EXERCISE
The answer consists solely of the data below, reproduced exactly.

GIVEN RECORDS: Begin

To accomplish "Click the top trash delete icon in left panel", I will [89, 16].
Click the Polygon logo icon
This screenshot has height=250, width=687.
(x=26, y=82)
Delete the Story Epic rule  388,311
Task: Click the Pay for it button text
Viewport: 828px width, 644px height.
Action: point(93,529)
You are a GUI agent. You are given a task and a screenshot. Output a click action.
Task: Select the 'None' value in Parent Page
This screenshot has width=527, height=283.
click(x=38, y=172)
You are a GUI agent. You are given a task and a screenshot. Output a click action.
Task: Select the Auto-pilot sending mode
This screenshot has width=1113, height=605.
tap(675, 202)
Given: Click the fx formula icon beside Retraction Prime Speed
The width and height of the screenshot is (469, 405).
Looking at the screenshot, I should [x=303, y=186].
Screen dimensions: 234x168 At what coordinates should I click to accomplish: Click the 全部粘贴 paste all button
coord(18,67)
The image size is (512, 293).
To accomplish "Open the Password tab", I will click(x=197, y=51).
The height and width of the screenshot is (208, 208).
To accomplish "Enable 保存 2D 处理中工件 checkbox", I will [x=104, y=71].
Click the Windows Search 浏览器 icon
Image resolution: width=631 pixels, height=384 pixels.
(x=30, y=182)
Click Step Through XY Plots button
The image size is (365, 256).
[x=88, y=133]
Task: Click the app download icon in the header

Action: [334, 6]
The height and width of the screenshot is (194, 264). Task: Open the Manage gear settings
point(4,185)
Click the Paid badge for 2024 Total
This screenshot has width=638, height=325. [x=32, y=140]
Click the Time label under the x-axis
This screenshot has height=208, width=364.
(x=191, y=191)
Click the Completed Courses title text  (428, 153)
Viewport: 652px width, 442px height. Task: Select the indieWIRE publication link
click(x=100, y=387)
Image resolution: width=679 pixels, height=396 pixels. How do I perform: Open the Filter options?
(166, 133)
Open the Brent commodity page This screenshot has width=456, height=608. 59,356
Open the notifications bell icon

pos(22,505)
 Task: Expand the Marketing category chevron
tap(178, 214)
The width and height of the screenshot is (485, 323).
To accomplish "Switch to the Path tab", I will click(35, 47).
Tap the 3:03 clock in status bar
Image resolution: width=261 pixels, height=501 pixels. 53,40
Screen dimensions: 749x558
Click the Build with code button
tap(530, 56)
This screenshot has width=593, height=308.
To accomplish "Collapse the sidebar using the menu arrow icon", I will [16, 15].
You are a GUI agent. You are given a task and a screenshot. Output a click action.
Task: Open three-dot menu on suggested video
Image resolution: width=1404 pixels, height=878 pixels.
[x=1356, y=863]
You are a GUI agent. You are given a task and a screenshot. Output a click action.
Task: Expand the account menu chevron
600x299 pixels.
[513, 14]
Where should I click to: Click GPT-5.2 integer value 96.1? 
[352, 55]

GIVEN RECORDS: End

THE COMPLETED TASK
To accomplish "Click the top trash delete icon in left panel", I will [89, 16].
Click the Polygon logo icon
This screenshot has height=250, width=687.
(x=26, y=82)
Delete the Story Epic rule  388,311
Task: Click the Pay for it button text
Viewport: 828px width, 644px height.
Action: point(93,529)
You are a GUI agent. You are given a task and a screenshot. Output a click action.
Task: Select the 'None' value in Parent Page
This screenshot has width=527, height=283.
click(x=38, y=172)
You are a GUI agent. You are given a task and a screenshot. Output a click action.
Task: Select the Auto-pilot sending mode
This screenshot has width=1113, height=605.
tap(675, 202)
Given: Click the fx formula icon beside Retraction Prime Speed
The width and height of the screenshot is (469, 405).
Looking at the screenshot, I should [x=303, y=186].
Screen dimensions: 234x168 At what coordinates should I click to accomplish: Click the 全部粘贴 paste all button
coord(18,67)
The image size is (512, 293).
To accomplish "Open the Password tab", I will click(x=197, y=51).
The height and width of the screenshot is (208, 208).
To accomplish "Enable 保存 2D 处理中工件 checkbox", I will [x=104, y=71].
Click the Windows Search 浏览器 icon
Image resolution: width=631 pixels, height=384 pixels.
(x=30, y=182)
Click Step Through XY Plots button
The image size is (365, 256).
[x=88, y=133]
Task: Click the app download icon in the header

Action: [334, 6]
The height and width of the screenshot is (194, 264). Task: Open the Manage gear settings
point(4,185)
Click the Paid badge for 2024 Total
This screenshot has width=638, height=325. [x=32, y=140]
Click the Time label under the x-axis
This screenshot has height=208, width=364.
(x=191, y=191)
Click the Completed Courses title text  (428, 153)
Viewport: 652px width, 442px height. Task: Select the indieWIRE publication link
click(x=100, y=387)
Image resolution: width=679 pixels, height=396 pixels. How do I perform: Open the Filter options?
(166, 133)
Open the Brent commodity page This screenshot has width=456, height=608. 59,356
Open the notifications bell icon

pos(22,505)
 Task: Expand the Marketing category chevron
tap(178, 214)
The width and height of the screenshot is (485, 323).
To accomplish "Switch to the Path tab", I will click(35, 47).
Tap the 3:03 clock in status bar
Image resolution: width=261 pixels, height=501 pixels. 53,40
Screen dimensions: 749x558
Click the Build with code button
tap(530, 56)
This screenshot has width=593, height=308.
To accomplish "Collapse the sidebar using the menu arrow icon", I will [16, 15].
You are a GUI agent. You are given a task and a screenshot. Output a click action.
Task: Open three-dot menu on suggested video
Image resolution: width=1404 pixels, height=878 pixels.
[x=1356, y=863]
You are a GUI agent. You are given a task and a screenshot. Output a click action.
Task: Expand the account menu chevron
600x299 pixels.
[513, 14]
Where should I click to: Click GPT-5.2 integer value 96.1? 
[352, 55]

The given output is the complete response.